--- What is required ---
Please continue the passage on China's efforts against HIV/AIDS from where it stops.

The Ministry of Health announced this April that the government would give free, anonymous testing and counselling to HIV carriers who have financial difficulties. Hubei and Henan provinces in Central China have pledged to offer free AIDS medication to all HIV-carriers in addition to dispatching officials to the areas most seriously hit by the epidemic.

On July 7, the ministry inked a deal with GlaxoSmithKline, a pharmaceutical giant, for the supply of Lamivadin, or 3TC, a key component in cocktail drug formulas that fight the effects of AIDS, at a reduced price to make the treatment affordable to more people.

Meanwhile, more efforts are being made to track down infected individuals so as to curb the spread of the disease, which has been another major challenge in the battle against AIDS, says a ministry official.

Of the estimated 840,000 HIV carriers in the country, only 7.4 per cent are registered and can be monitored. AIDS testing centres around China report that some of those tested simply disappear after they are informed that they were tested positive. Without detailed personal information, follow-up treatment and monitoring become virtually impossible.

Many hide themselves because they are afraid of discrimination, which is the biggest stumbling block for China's efforts in curbing the AIDS epidemic, according to Dr Peter Piot, executive director of the Joint United Nations Programme on HIV/AIDS (UNAIDS), who made a trip to China this May.

"That's why events like Chen Yan and Ding Guifang's wedding are encouraging and should be encouraged," says Dr Wu Zunyou, director of the Department of Health Education and Behavioral Intervention at the National Centre for AIDS Prevention and Control.

--- Data section ---
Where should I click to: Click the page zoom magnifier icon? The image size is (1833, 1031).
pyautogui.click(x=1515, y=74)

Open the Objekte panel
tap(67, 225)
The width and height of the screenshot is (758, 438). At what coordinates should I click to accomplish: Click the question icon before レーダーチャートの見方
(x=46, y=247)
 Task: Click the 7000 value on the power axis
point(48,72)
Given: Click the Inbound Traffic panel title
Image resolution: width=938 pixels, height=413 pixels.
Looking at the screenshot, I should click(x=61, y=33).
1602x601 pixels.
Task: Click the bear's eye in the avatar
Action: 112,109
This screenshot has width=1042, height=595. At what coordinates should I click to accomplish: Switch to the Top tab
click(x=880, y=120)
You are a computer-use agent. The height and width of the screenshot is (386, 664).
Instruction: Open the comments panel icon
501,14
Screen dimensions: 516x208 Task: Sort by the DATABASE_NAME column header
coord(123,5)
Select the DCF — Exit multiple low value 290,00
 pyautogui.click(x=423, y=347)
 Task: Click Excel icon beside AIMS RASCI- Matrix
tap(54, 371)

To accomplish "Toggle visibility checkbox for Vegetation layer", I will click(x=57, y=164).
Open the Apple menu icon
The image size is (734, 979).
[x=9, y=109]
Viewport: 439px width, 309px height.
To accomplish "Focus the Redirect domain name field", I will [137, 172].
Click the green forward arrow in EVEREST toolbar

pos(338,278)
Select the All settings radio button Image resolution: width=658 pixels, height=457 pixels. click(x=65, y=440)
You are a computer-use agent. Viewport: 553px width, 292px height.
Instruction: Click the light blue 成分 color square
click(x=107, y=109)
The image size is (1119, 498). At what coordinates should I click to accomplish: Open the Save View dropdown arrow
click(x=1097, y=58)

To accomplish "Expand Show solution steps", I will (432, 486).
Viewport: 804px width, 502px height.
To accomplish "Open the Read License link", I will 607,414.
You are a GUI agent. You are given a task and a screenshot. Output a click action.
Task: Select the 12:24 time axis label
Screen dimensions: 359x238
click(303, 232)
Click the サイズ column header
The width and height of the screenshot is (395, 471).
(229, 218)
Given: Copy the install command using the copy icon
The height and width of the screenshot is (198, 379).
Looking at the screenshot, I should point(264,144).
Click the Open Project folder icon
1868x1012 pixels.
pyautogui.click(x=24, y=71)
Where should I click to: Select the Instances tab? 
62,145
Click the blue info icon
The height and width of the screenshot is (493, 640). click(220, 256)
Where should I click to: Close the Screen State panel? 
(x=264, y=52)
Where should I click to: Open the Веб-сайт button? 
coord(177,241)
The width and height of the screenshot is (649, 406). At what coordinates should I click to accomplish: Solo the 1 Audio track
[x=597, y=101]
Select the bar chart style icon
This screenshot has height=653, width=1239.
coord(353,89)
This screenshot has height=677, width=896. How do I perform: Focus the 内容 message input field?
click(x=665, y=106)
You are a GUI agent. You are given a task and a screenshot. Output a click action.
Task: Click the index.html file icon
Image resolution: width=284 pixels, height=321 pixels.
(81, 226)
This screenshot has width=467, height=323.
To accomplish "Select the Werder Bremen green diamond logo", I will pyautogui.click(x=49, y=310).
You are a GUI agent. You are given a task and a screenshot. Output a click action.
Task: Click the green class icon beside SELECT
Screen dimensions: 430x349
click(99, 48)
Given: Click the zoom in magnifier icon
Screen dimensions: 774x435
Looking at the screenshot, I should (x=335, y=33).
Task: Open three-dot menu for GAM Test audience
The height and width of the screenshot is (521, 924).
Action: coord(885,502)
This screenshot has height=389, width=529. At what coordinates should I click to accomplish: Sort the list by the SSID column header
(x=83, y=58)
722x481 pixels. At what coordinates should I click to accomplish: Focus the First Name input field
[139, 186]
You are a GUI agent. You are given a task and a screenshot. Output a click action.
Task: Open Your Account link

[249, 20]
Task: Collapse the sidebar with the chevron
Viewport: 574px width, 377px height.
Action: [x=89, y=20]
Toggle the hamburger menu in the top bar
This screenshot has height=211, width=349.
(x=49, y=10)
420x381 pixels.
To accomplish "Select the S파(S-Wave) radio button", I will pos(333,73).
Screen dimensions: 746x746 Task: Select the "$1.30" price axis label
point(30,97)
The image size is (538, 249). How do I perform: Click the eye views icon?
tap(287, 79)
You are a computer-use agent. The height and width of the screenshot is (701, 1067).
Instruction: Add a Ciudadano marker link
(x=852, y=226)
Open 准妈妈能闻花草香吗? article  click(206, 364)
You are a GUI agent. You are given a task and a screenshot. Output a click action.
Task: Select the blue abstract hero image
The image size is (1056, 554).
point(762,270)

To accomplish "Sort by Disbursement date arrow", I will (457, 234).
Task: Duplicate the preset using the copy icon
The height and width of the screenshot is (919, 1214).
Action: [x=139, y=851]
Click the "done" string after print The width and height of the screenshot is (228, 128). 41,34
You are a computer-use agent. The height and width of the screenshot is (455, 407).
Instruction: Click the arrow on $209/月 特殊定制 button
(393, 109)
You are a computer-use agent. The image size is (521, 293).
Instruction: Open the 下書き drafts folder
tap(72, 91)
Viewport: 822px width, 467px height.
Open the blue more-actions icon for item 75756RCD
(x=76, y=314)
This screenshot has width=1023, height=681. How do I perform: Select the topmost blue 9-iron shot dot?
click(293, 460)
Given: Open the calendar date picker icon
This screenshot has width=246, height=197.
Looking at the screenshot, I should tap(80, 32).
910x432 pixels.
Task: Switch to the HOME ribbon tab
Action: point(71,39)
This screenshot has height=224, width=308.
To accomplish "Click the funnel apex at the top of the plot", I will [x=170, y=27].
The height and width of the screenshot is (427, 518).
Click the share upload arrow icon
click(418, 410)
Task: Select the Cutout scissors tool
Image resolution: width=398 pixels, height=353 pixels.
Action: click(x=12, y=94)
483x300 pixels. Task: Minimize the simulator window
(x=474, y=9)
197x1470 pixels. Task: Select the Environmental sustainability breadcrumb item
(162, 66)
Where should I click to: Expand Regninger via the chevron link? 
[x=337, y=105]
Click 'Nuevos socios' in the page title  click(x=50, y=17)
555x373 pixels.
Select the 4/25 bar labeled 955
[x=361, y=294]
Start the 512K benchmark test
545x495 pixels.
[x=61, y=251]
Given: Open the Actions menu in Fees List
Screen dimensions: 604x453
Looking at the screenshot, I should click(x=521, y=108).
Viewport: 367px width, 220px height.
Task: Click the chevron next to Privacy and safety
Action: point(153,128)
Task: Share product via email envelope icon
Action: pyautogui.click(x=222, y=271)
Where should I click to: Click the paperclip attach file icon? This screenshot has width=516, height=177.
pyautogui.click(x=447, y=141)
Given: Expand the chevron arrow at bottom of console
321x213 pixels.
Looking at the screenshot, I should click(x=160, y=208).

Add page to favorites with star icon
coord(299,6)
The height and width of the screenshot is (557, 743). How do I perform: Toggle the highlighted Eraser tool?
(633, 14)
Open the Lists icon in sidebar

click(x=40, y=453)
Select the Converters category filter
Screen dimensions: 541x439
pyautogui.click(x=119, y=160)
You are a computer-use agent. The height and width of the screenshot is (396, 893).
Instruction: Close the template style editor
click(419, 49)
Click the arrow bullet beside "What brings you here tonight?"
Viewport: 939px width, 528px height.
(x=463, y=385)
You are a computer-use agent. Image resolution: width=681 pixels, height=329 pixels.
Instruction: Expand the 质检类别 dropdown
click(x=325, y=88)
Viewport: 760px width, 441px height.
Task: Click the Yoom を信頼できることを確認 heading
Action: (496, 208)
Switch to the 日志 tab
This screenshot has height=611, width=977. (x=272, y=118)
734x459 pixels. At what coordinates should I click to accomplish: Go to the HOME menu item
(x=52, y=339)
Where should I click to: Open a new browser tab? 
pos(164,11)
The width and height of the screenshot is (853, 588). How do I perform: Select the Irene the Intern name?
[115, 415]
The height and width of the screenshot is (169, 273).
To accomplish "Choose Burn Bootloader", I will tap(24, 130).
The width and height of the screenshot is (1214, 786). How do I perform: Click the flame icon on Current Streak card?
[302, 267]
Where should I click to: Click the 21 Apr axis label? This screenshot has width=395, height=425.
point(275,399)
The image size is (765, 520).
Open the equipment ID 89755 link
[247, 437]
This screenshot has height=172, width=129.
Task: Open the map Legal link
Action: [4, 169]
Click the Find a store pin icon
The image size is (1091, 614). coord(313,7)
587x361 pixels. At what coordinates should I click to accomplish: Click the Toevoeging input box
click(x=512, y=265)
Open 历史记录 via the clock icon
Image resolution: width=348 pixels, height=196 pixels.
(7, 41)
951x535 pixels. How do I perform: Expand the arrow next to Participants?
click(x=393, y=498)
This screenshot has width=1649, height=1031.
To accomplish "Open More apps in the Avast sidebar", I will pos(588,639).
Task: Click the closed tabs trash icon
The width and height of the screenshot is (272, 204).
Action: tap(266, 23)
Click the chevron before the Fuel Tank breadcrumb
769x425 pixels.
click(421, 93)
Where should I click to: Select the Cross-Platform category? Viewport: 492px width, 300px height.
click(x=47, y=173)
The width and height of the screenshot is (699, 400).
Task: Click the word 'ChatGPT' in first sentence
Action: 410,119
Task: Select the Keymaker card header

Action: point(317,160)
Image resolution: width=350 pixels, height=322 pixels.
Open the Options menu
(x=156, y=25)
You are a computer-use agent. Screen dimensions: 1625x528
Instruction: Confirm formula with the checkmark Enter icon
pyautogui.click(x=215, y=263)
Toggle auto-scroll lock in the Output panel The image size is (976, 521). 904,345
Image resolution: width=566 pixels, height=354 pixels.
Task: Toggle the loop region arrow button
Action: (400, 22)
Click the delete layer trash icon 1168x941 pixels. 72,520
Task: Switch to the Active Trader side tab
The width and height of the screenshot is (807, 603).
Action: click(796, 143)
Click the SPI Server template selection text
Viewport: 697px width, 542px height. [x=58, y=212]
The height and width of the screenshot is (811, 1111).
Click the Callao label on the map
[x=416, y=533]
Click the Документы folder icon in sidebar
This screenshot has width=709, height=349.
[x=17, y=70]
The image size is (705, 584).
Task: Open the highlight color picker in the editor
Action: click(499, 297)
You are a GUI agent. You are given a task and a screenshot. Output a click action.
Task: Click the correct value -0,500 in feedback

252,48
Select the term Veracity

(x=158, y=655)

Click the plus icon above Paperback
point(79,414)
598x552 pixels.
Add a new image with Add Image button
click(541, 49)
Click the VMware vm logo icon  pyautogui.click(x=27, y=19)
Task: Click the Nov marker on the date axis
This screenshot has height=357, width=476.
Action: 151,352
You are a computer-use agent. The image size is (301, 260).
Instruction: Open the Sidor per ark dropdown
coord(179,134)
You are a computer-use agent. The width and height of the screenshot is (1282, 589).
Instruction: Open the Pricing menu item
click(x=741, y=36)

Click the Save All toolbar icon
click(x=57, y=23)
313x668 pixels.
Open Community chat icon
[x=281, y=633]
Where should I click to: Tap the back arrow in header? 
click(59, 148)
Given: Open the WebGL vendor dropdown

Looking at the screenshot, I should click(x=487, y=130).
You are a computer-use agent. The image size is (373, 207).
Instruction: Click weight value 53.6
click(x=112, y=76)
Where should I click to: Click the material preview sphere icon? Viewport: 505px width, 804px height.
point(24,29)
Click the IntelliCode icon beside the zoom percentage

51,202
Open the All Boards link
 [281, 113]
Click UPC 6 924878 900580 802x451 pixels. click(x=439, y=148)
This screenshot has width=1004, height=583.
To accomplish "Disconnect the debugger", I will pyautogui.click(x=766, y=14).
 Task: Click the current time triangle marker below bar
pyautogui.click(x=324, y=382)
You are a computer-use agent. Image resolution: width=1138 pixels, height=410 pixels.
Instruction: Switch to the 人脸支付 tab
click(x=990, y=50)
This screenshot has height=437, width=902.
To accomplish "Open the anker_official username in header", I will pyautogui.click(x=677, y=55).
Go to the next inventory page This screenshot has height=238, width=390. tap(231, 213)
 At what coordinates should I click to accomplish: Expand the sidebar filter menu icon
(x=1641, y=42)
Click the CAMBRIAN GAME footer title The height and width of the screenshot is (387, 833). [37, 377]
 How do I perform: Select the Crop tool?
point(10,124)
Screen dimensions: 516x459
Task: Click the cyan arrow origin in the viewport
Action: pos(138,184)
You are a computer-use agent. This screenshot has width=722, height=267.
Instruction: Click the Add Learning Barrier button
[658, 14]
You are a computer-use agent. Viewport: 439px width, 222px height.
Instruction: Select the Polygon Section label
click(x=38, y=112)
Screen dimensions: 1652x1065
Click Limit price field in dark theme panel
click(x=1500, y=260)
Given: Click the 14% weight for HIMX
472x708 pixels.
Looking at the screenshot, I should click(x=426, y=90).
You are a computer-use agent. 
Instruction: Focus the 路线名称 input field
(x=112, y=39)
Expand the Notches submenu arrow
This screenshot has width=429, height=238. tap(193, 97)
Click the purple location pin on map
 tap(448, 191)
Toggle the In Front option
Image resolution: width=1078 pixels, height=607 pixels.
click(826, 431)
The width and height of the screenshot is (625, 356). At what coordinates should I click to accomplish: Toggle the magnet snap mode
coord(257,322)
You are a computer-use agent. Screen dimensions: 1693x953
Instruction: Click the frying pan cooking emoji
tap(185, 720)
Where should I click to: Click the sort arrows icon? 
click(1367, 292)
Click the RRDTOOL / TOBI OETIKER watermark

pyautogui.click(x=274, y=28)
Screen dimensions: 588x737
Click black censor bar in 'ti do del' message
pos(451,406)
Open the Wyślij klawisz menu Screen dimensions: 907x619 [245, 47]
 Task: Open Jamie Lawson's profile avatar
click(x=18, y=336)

--- Reply ---
Wu, who has been spearheading a pilot project in four Chinese cities to distribute condoms in entertainment venues, is glad to see that the rate of condom use has risen to 75 per cent in some targeted places, but he aims at raising the figure to 100 per cent.

Other harm reduction measures designed for high-risk groups are getting scaled up. Given the fact that nearly 64 per cent of China's reported HIV/AIDS cases are caused by needle-sharing among injecting drug users, the much-disputed needle exchange programme and the use of methadone as a substitute for heroin for die-hard drug addicts are now being more positively accepted because of their effectiveness.

Although needle-sharing among intravenous drug users remains the main transmission route, statistics reveal that the proportion of sexually transmitted HIV infections had increased from 5.5 per cent in 1997 to 10.9 per cent at the end of 2002, while the proportion of mother-to-child transmission rose from 0.1 per cent to 0.4 per cent.

"China should constantly promote effective intervention measures (to prevent the spread of AIDS)," said China's Vice-Premier Wu Yi at a national working meeting on HIV/AIDS.

Worries to be addressed

Nonetheless, legal support for such measures is still absent. China's existing 300 or so laws and regulations issued at various levels on AIDS prevention and control are often contradictory. Some still classify AIDS as a venereal disease, while others require that AIDS patients be isolated.

Insiders still worry about the possible misleading messages sent out by such measures as condom promotion and needle exchange programmes, which seem in conflict with the current punitive laws against prostitution and drug use.

"We have to find a balance point between the protection of individual rights and public health," says Zhang Kong, vice-president of the China Association for the Prevention of Venereal Disease and HIV/AIDS.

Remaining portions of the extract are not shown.